SULLA RIFORMA DELLA GIUSTIZIA – Mettere dunque mano, nel tempo che si apre prima del primo prodursi degli effetti delle nuova disciplina, ad un insieme di riforme: che ripensino dalle fondamenta il diritto penale, la sua ormai patologica ipertrofia; che, tra le altre misure, incentivino il ricorso ai riti alternativi, con incentivi ancora più marcati al patteggiamento nelle indagini, e consentano di diminuire drasticamente il ricorso al dibattimento – cuore del processo accusatorio; che potenzino i segmenti della giurisdizione su cui è prevedibile si producano gli effetti degli interventi normativi; e molto altro ancora, come abbiamo argomentato e proposto, in alcuni casi anche con proposte condivise con l’avvocatura, nei tavoli di confronto istituiti dal Ministro della Giustizia. Prioritari, ovviamente, investimenti, su personale e mezzi: certamente apprezzabile la netta inversione di tendenza registrata sotto la guida dei due ultimi Ministri, che tuttavia ha dovuto rincorrere gli effetti di precedenti, irresponsabili scelte.
[…] Siamo certi che il Ministro della Giustizia non compirà una scelta capace di trasformare la giurisdizione e di imprimerle una direzione dagli esiti potenzialmente nefasti, una scelta che la magistratura associata contrasterà radicalmente, naturalmente con le modalità e il senso di responsabilità che da sempre caratterizza la nostra azione.

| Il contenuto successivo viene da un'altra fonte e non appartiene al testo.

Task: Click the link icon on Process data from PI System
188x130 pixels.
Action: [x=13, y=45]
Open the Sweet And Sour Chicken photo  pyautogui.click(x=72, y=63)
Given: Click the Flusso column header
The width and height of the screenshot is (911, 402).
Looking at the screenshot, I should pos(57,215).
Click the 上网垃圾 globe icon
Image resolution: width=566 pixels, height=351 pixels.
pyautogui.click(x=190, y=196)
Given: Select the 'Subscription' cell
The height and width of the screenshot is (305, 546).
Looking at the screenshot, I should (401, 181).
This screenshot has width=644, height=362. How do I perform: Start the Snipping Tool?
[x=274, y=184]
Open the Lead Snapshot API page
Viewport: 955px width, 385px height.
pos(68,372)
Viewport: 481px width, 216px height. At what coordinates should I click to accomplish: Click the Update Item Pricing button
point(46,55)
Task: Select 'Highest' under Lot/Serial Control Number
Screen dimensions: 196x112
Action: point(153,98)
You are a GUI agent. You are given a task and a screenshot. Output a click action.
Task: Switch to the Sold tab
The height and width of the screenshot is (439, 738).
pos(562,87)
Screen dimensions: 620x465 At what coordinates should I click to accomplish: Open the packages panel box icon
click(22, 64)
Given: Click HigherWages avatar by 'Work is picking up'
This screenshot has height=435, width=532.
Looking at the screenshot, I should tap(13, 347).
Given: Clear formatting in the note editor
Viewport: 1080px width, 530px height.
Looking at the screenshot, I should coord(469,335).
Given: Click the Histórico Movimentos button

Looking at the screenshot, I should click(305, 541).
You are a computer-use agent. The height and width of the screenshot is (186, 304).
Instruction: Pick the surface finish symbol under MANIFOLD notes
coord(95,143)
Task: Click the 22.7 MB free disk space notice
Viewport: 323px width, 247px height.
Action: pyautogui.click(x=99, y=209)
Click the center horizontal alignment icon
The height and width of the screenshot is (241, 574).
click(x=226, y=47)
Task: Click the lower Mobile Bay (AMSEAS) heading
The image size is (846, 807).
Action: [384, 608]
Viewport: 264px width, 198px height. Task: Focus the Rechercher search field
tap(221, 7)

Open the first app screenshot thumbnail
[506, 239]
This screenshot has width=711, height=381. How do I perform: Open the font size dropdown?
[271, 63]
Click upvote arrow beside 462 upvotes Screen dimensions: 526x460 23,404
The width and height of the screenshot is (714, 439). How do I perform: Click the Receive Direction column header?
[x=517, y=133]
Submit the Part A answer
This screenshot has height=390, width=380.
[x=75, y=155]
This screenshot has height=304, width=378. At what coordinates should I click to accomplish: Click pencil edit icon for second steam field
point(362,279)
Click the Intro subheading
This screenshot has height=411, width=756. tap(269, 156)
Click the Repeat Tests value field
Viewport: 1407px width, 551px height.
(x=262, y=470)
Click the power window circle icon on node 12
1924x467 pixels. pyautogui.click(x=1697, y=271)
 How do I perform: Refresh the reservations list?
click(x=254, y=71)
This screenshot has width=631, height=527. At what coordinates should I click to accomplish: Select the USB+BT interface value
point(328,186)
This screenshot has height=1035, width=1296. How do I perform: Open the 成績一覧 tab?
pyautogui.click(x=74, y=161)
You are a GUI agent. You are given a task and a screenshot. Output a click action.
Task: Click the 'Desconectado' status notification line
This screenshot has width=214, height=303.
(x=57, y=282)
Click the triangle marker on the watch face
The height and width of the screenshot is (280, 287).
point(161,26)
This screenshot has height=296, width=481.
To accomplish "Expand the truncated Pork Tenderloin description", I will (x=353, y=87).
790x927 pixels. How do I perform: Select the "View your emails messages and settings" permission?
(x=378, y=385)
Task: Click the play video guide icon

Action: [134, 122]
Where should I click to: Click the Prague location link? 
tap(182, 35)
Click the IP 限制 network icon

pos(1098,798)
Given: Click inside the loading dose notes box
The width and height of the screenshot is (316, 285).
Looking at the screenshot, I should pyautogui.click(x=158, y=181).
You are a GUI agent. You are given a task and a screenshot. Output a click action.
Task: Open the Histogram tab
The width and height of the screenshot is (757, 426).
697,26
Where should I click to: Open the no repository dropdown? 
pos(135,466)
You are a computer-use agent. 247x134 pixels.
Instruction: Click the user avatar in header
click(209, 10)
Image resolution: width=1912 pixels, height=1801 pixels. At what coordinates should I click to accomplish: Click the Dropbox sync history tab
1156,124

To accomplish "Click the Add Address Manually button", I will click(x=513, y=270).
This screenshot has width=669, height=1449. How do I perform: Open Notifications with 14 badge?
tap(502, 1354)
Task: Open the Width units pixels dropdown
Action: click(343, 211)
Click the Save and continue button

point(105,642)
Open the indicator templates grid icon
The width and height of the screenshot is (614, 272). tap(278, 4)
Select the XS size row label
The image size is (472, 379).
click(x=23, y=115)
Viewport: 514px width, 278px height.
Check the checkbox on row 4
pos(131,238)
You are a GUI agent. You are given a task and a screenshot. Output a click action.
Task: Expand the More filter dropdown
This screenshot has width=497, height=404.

Rimane naturalmente ferma la nostra disponibilità al confronto, con la Politica, l’Avvocatura, l’Accademia. Senza toni apocalittici, senza contrapposizioni manichee. Senza la pretesa di possedere soluzioni definitive. Sempre fermi, tuttavia, nella difesa orgogliosa delle prerogative che la Costituzione ci assegna per la tutela delle libertà e dei diritti.